Alternatively I was thinking to not completely block stealing, but limit it to only some levels of CPU topology, something between threads of one core and one socket, so that we check neighboring threads often (it should be cheap), while other sockets only sometimes. It should still significantly reduce search time (not as much as full block, but still), while if we find nothing to steal around us, then there is a high chance there is nothing to steal at all. Better would be to check if there are some idle CPUs around, since if they are idle, it means they either already did their search and were not assigned any work after that, but this require more significant changes to cpu_search() and not completely strict due to likely races.

Don't we already have some of this via kern.sched.trysteal_limit ? I guess you are proposing adjusting trysteal_limit, and looking frequently at cores that share L2, and less frequently the farther out you go? I like that idea in general. But I'm not confident in my ability to implement or tune it.

Do you object to what I have now? I can keep it as a local patch at Netflix, but I suspect it may be helpful for somebody else, which is why I want to get it upstream.

Don't we already have some of this via kern.sched.trysteal_limit ? I guess you are proposing adjusting trysteal_limit, and looking frequently at cores that share L2, and less frequently the farther out you go? I like that idea in general. But I'm not confident in my ability to implement or tune it.

Yes, form of trysteal_limit, but based on time. Nice sides of soft thresholds is that they are more forgiving to mistuning than hard ones.

Do you object to what I have now? I can keep it as a local patch at Netflix, but I suspect it may be helpful for somebody else, which is why I want to get it upstream.

I do not strictly object, but I am always trying to avoid custom tunables and workarounds as much as I can, preferring generic solution enabled by default. Also I can't say that I like getsbituptime() and 64-bit multiplication in a hot path, but it could be worse.

Also lets see what others think about it.

First off, lots of good discussion here. I think this is the start of a good approach and I support committing it disabled.

What I would do is use the group topology share level as a modifier so we cap the time by level. You will steal often from HTT neighbors, less so for cache neighbors, much less so from socket neighbors. This would nicely scale the work. You might never limit stealing from HTT neighbors because that's your cache and you're just burning a little CPU. You might want 10s of ms for a socket level transfer on a modern machine.

I think this would make a lot of sense. We also need to know where the latency/cpu cost trade-off is.

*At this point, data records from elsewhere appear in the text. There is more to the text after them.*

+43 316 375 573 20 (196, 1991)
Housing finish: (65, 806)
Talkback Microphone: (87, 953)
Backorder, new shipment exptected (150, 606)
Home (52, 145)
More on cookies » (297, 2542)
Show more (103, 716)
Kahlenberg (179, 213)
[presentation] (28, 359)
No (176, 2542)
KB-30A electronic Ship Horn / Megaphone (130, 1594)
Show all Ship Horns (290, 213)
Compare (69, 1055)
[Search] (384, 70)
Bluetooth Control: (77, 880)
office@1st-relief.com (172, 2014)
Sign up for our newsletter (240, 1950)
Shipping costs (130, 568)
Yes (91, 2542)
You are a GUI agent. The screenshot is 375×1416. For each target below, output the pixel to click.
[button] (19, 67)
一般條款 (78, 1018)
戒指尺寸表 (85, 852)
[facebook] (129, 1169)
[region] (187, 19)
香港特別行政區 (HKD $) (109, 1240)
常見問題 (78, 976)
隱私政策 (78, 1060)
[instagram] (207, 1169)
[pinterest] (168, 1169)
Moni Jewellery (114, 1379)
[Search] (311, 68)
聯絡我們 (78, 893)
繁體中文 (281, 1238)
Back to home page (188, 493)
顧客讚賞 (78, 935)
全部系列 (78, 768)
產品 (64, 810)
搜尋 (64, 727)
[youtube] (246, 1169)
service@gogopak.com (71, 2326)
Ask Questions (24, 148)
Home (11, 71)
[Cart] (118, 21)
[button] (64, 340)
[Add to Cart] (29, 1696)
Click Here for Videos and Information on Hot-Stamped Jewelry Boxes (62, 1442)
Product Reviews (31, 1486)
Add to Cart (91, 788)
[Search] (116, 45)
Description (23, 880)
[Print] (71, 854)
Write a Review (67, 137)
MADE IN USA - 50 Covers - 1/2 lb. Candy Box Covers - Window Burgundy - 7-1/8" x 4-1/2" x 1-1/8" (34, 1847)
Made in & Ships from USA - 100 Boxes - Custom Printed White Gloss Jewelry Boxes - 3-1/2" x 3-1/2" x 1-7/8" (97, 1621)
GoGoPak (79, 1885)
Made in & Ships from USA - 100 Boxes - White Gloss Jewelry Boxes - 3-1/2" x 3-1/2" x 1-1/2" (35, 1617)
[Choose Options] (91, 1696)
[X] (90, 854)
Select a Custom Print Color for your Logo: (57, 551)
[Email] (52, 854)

Can you tell us what the impact is if you make it 1ms?

FWIW when I first wrote stealing the simplest benchmark that demonstrated value was buildstone. In fact before it, ule pessimized builds.

Is this still an issue? I think some work by mav@ managed to depessimize some of cpu search in 2668bb2add8d11c56524ce9014b510412f8f6aa9 and aefe0a8c32d370f2fdd0d0771eb59f8845beda17, perhaps to the point where the above is moot.

If stealing right now reduces your perf, I think a ratelimit on limit is only papering over the real problem.

In D24645#889225, @mjg wrote:

Is this still an issue? I think some work by mav@ managed to depessimize some of cpu search in 2668bb2add8d11c56524ce9014b510412f8f6aa9 and aefe0a8c32d370f2fdd0d0771eb59f8845beda17, perhaps to the point where the above is moot.

If stealing right now reduces your perf, I think a ratelimit on limit is only papering over the real problem.

I'm not sure.. I'll test with and without later in the week.

In D24645#889225, @mjg wrote:

Is this still an issue? I think some work by mav@ managed to depessimize some of cpu search in 2668bb2add8d11c56524ce9014b510412f8f6aa9 and aefe0a8c32d370f2fdd0d0771eb59f8845beda17, perhaps to the point where the above is moot.

If stealing right now reduces your perf, I think a ratelimit on limit is only papering over the real problem.

I'd forgotten that we disable idle stealing entirely right now, so the patch is moot for us. I'm happy to abandon it.